Neuromuscular block was reversed once spontaneous ventilation had returned. Thereafter, PPV ceased; that is, cats breathed spontaneously for the duration of surgery. In dogs, return of ventilation parameters to pre-blockade levels does not ensure recovery of neuromuscular function for the entire skeletal musculature. ¹⁴ Therefore, we decided to systematically reverse the neuromuscular block with edrophonium. Edrophonium is an inhibitor of acetylcholinesterase in the neuromuscular junction. This class of pharmacological agents promotes an increase in the concentration of acetylcholine and hastens the recovery in the neuromuscular function. ¹⁵ This approach decreases the occurrence of residual muscular weakness during emergence from general anesthesia. In concordance with the previous statement, no cases of residual neuromuscular block were identified upon recovery from surgery; the TOF ratio after surgery was 120%. TOF ratio values >90% are associated with fewer complications in the postoperative period. ¹⁶ The short duration of apnea after induction, and the complete recovery of the TOF ratio (albeit, enhanced by the use of edrophonium), in these cats suggest that this technique is suitable even for short procedures. In comparison, the effects of spraying 2% lidocaine over the laryngeal mucosa lasted between 17 and 100 mins, ¹³ blunting the protective reflexes of the larynx beyond the time the trachea is extubated.

Rocuronium was selected for this study as it has a quick onset time in cats. ¹⁷ While the onset of action was not measured in the current study, the improved intubating conditions 30 s after the injection of rocuronium suggest that this period of time was sufficient for most cats. Such a short onset time represents an advantage over topical laryngeal anesthesia, which might have a slower onset of action.^12,13 Other NMBAs might provide similar benefits. In the past, the depolarizing agent succinylcholine has been used successfully to intubate cats. ⁵ Succinylcholine is also characterized by quick onset and short duration of action; ¹⁸ however, its use is associated with several side effects, including muscular fasciculations, ¹⁹ arterial hypotension and, ²⁰ in some cases, hyperkalemia; ²¹ no such associations exist for rocuronium. Gantacurium is a novel, ultra-short-acting non-depolarizing NMBA. In cats it produces a fast onset of paralysis, blunts laryngospasm and has a short duration of action. ²² However, at the time this manuscript was prepared, gantacurium was not commercially available.

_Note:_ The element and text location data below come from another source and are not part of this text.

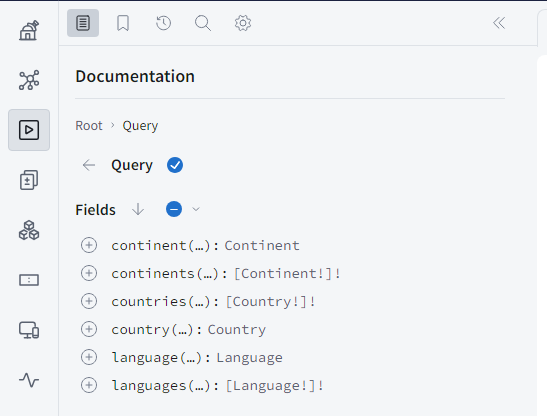The image size is (547, 416).
Task: Switch to the Documentation tab icon
Action: coord(83,23)
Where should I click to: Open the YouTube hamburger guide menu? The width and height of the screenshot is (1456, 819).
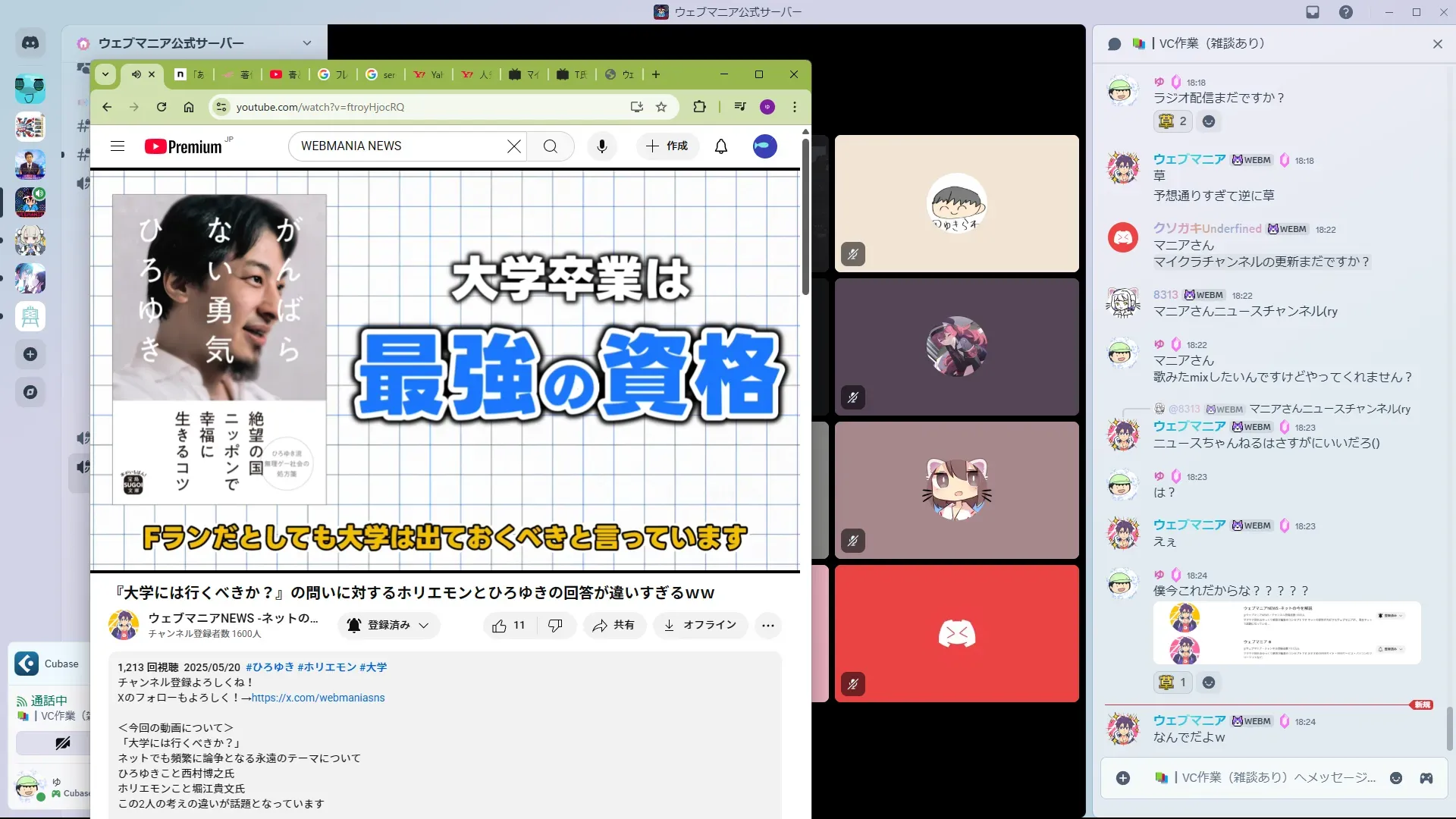118,146
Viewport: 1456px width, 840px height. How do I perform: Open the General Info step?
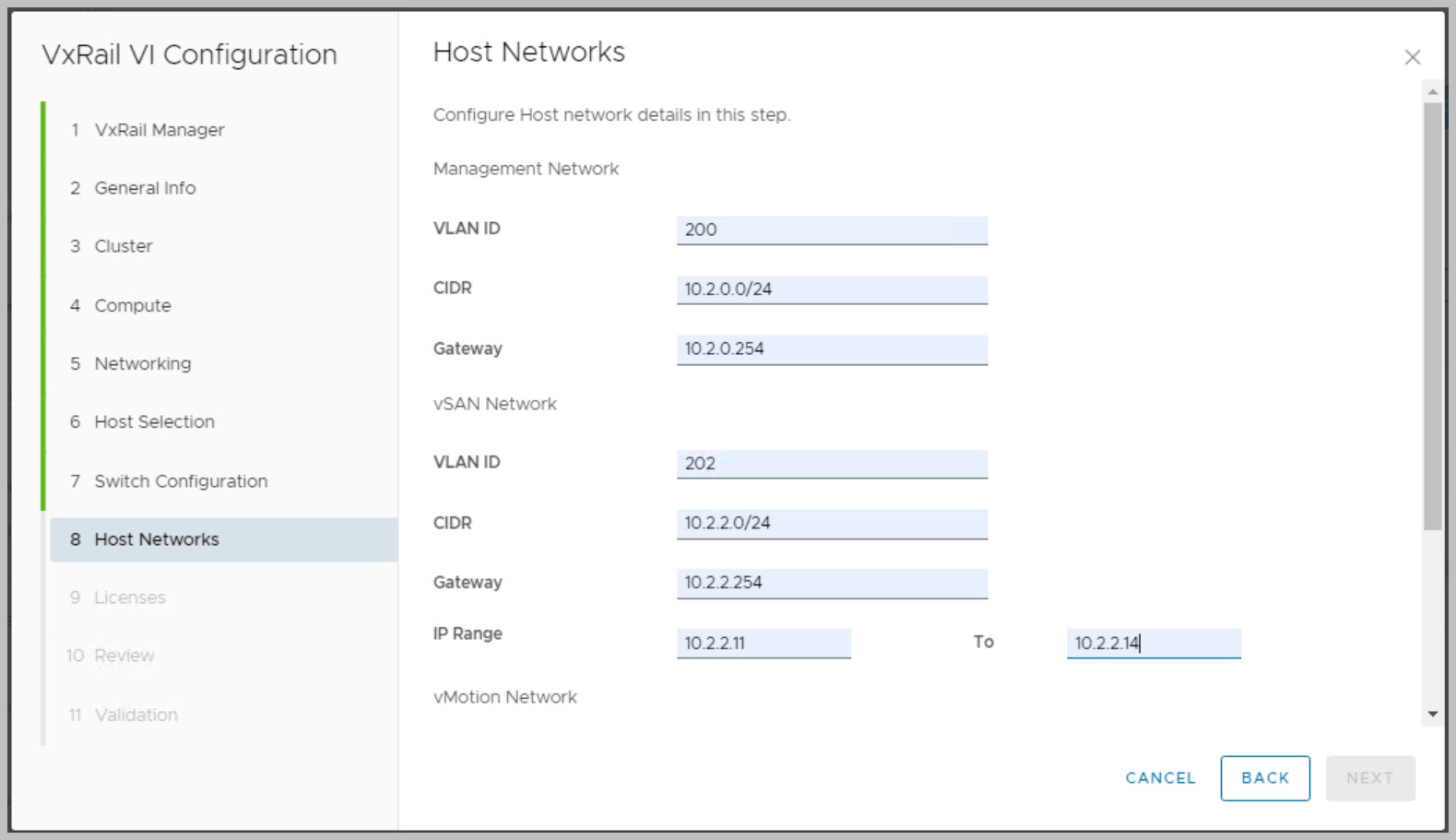145,188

In this study, no cases of hemoglobin desaturation <90% were observed, despite periods of apnea. However, it should not be assumed that hypoxemia may not occur with this technique. First, PPV was applied during periods of apnea, albeit at a low rate. Second, cats were denitrogenized for 2 mins with oxygen using a tight-fitting facemask. Denitrogenation increases the amount of oxygen available in the functional residual capacity during periods of apnea and extends the time to desaturation in dogs. ²³ If pre-oxygenation is not performed, it is possible that hypoxemia may ensue.

There are some limitations to consider. First, pulse oximetry was not measured before or during intubation while the mouth was held open. While we cannot comment on the SpO₂ levels during that short period, no cases of hypoxemia were observed when the pulse oximeter was applied, immediately after intubation. Second, spontaneous ventilation was assessed with ETCO₂. Further information such as tidal volume would improve the analysis of the ventilatory effects of rocuronium. Third, we evaluated the effects of rocuronium in cats receiving ketamine/midazolam. It is possible that the results would vary if other induction agents are used. Lastly, the quality of intubating conditions was assessed with a subjective score. This score is commonly used to assess intubation in people. To reduce variability, only one investigator, unaware of treatment allocation, scored the larynx. In addition, we added other measurable outcomes such as time to intubation and number of attempts to increase the validity of our observations.

Conclusions

Rocuronium 0.3 mg/kg IV improves intubating conditions and reduces the time and number of attempts to intubate when compared with no treatment, with only a short period of apnea. Apnea requiring PPV may occur during induction of anesthesia even if rocuronium is omitted.